Congress Nears Fourth Fiscal Response: PPP Deficiencies, No State Fiscal Relief

Update: The House passed the $484 billion Senate bill (the Paycheck Protection Program and Health Care Enhancement Act) on a 388-5 vote margin on Thursday evening (4/23/20). President Trump is expected to sign the bill into law shortly…


Yesterday the U.S. Senate approved a $484 billion (2.2% of GDP) bill to expand lifelines to small (and not-so-small) businesses and hospitals, and to finally ramp up testing and contact tracing efforts. Regrettably, the bill does not expand the existing federal lifelines to state and local governments, as Congressional Democrats had originally proposed. The U.S. House of Representatives is expected to vote on the bill, which would be the fourth emergency fiscal response to the coronavirus, on Thursday. Related reading:

Crux of the bill: The main provision of the bill appropriates an additional $310 billion for the Paycheck Protection Program (PPP), which provides business loans that will be forgiven if used to maintain payrolls. The CARES Act had provided $349 billion for PPP loans, but that funding was depleted in under two weeks, leaving applications in limbo.

The good (PPP) news: The program has seen high take-up, despite a glitchy start and initial skepticism about participation by several major banks.

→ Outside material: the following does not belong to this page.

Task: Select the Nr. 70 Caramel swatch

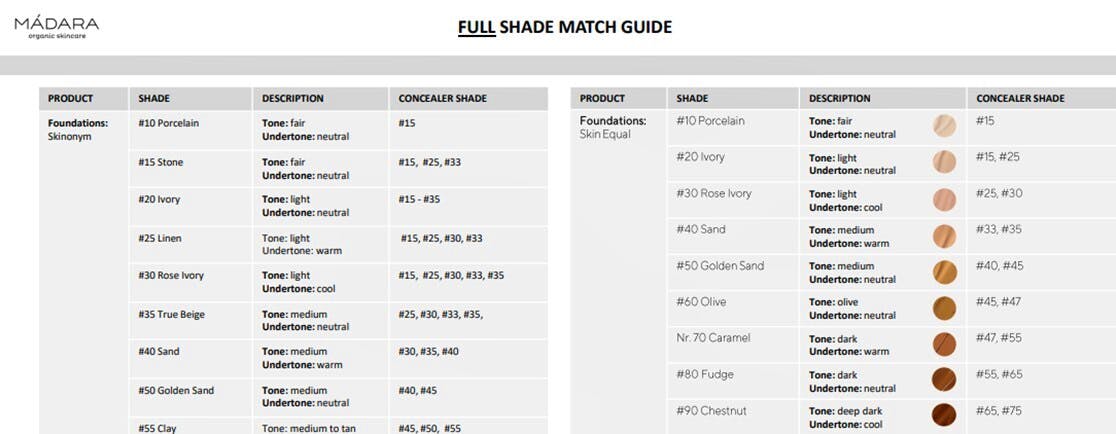Action: coord(944,344)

The bad (PPP) news: Funds ran out well before many loan applications were processed, and the first-come, first-serve nature of the program has disadvantaged smaller mom and pop businesses (e.g., Ben’s Chili Bowl, an iconic fixture in my native Washington, DC, hasn’t seen their PPP loan application processed, much to their frustration).

The PPP loans were notionally intended for small business, defined as establishments employing 500 people or fewer. Defined as such, small businesses accounted for 47% of private-sector employment in 2017, with the subset of businesses employing under 20 people accounted for 33% of private-sector employment (see the U.S. Census Bureau’s annual Statistics of U.S. Businesses Survey data). Keeping these smaller business afloat and these jobs intact would help prevent a slow, painful recovery. But in a nod to restaurant chains and hotels, the CARES Act loosened the eligibility requirement to businesses or franchises employing under 500 people in one location. Consequently, over 100 publicly listed firms have received PPP loans, contributing to the rapid depletion of the initial loan funding—and frustrating members of Congress and smaller businesses alike. Public ire and backlash even induced burger chain Shake Shack—which employees nearly 8,000 workers—to return $10 million in PPP loans.

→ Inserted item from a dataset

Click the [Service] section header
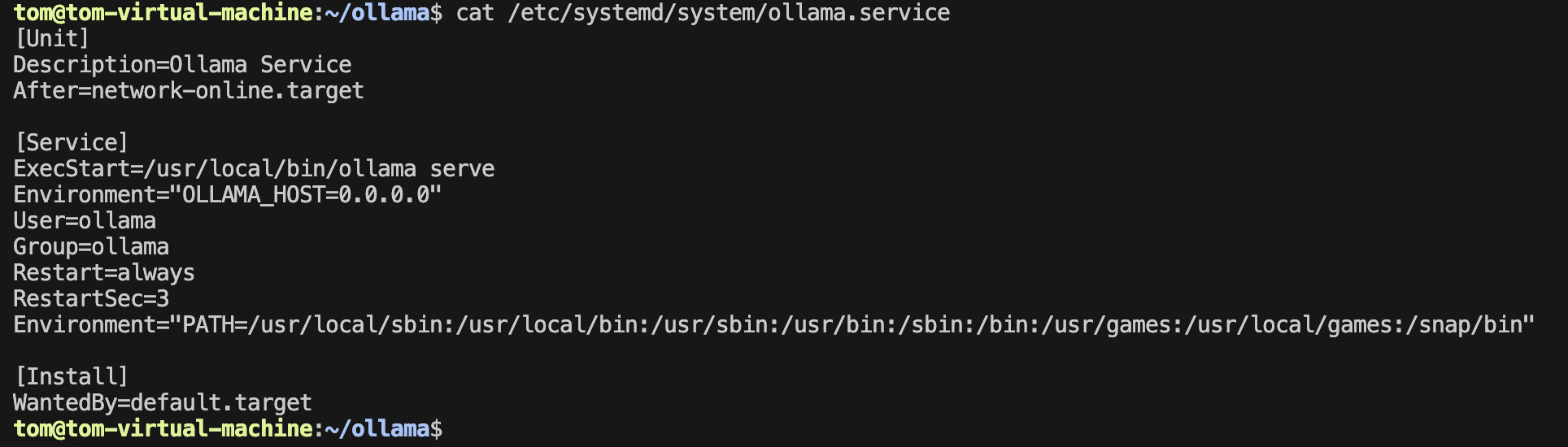The image size is (1568, 447). [72, 143]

This wouldn’t have been an issue if Congress had created the PPP program as an unlimited authorization. It’s likely that an additional $310 billion will again be depleted, and Congress will have to revisit the issue, leaving many applications in limbo in the interim. If the lifeline is a sensible way to maintain employment and help small businesses survive, make it a big enough lifeline to satiate all demand!

Other major provisions: The Senate bill would also provide an additional $75 billion in emergency funding for hospitals and $25 billion to finally roll out a widespread coronavirus testing and contact tracing program. (The latter seems like a major omission from the first three bills, no?) Lastly, the bill would provide an additional $60 billion for the Small Business Administration’s Economic Injury Disaster Loan program for low-interest rate bridge loans.

What’s missing from the bill: There is zero state and fiscal relief in the Senate bill, an issue that will be separately revisited (with less leverage for its proponents) unless the House amends the Senate bill. State and local budget cuts pose a major risk both to the public health response and to a rapid economy recovery. Senators Bill Cassidy (R-LA) and Bob Menendez (D-NJ) recently introduced a bipartisan bill to provide $500 billion in additional state fiscal relief, as recently requested by a bipartisan group of governors led by Governors Larry Hogan (R-MD) and Andrew Cuomo (D-NY). But Senate Majority Leader Mitch McConnell (R-KY) is already trying to spike the effort, citing misplaced (or bad faith?) concerns about rising federal debt:

Related reading:

Brace yourself for the coming asinine news and punditry cycle of handwringing about rising federal debt as multi-trillion dollar deficits become the new (and necessary) norm… Misplaced concerns about public debt (and bad faith fear mongering) greatly impeded our recovery from the Great Recession. Let’s not repeat that mistake again.